わたしの住んでいる地域は、田んぼがい~っぱいある。
田植えが始まったな~。お。稲が伸びてきた~!わ~!もうこんなにお米がなって、頭下げ始めた。実るほど、頭を垂れる、稲穂かな。の景色よ。金色の海みたいで、美しいな。
約半年は、こんな気持ちで季節を感じながら過ごしている。
お米は、直接お米農家さんから買わせていただいていて。そろそろ家のお米が無くなりそうというタイミングで「お米1たい(※1)、いただいていいですか~」と電話してから、山の上にあるお米農家さん家まで取りに行く。

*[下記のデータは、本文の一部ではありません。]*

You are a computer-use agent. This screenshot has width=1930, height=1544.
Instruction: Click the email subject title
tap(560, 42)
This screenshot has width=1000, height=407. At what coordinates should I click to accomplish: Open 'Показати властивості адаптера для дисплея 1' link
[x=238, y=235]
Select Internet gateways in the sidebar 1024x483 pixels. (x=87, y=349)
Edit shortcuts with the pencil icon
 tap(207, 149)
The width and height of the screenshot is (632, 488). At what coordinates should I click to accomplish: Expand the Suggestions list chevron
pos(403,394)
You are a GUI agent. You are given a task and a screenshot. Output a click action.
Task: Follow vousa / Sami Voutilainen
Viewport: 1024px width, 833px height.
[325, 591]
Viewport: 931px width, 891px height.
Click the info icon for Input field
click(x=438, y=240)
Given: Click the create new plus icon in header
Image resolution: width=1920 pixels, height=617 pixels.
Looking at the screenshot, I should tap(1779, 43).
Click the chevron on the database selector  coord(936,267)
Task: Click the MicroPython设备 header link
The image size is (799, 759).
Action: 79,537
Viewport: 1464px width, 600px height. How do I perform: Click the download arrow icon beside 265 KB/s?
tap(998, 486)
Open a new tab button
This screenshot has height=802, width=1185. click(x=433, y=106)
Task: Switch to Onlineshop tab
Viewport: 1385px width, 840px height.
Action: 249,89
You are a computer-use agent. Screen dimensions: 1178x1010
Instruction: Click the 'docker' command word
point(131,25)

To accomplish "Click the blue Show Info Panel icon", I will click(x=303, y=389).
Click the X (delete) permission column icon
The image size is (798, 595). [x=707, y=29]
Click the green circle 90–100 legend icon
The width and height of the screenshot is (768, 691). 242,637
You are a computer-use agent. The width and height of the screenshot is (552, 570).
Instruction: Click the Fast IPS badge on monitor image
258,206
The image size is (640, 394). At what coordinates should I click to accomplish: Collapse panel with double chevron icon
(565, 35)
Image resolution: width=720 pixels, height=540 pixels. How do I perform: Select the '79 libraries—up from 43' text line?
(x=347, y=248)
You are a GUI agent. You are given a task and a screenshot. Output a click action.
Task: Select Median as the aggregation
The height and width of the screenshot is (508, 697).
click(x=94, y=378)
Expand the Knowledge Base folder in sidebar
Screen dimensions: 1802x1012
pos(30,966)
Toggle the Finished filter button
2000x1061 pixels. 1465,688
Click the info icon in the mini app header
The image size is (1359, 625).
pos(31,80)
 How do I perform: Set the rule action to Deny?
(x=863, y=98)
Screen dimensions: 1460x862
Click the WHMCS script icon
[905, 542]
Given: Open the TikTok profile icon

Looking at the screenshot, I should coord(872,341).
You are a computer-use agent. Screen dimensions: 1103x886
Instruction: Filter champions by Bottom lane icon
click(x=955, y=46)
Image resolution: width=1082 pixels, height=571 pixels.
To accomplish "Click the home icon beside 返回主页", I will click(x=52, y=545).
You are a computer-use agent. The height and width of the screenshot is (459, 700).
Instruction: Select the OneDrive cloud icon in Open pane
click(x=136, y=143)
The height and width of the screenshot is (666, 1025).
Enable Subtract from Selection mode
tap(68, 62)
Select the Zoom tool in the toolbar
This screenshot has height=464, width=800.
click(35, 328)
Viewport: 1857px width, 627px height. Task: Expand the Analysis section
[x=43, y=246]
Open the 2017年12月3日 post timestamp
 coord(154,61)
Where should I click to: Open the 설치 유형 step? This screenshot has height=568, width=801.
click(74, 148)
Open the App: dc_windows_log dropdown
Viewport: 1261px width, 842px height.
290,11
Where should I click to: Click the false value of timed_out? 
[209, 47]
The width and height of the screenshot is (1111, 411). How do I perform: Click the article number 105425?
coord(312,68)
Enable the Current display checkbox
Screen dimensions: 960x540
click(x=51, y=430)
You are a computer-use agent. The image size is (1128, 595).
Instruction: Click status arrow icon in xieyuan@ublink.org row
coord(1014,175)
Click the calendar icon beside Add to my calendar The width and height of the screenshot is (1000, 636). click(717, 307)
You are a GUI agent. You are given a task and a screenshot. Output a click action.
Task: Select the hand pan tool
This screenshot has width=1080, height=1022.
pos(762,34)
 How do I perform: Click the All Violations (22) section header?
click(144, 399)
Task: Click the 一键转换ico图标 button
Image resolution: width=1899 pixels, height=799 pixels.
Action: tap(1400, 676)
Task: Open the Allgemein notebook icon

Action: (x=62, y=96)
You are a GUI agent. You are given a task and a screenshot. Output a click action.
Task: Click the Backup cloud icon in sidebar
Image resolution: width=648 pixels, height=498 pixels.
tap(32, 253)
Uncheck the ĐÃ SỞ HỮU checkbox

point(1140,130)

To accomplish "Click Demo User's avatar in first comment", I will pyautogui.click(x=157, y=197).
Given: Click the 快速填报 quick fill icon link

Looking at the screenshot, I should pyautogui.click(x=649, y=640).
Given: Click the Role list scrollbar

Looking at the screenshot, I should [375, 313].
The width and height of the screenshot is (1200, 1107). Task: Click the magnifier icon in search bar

(※1)お米30kg一袋のことを「いったい」と呼びます。いったいで7,000円。ありがたすぎる。
お米農家さんはご年配の方も多く。お世話になっている方も70代だった。
ある日。住んでいた家の近くに訃報を告げる看板が立てられたのだが。そこに書いてあったのは、お世話になっていたお米農家のご主人の名前。
前々から「身体が言うこと聞かなくてね~」と話していたのも聞いていたけれど、すごくピシピシキビキビ動いていらっしゃってね。30kgの米袋も、ヒョヒョイと持ち上げちゃうし。だから、まさかご主人が、こんなに早く亡くなるなんて、思ってもみなかった。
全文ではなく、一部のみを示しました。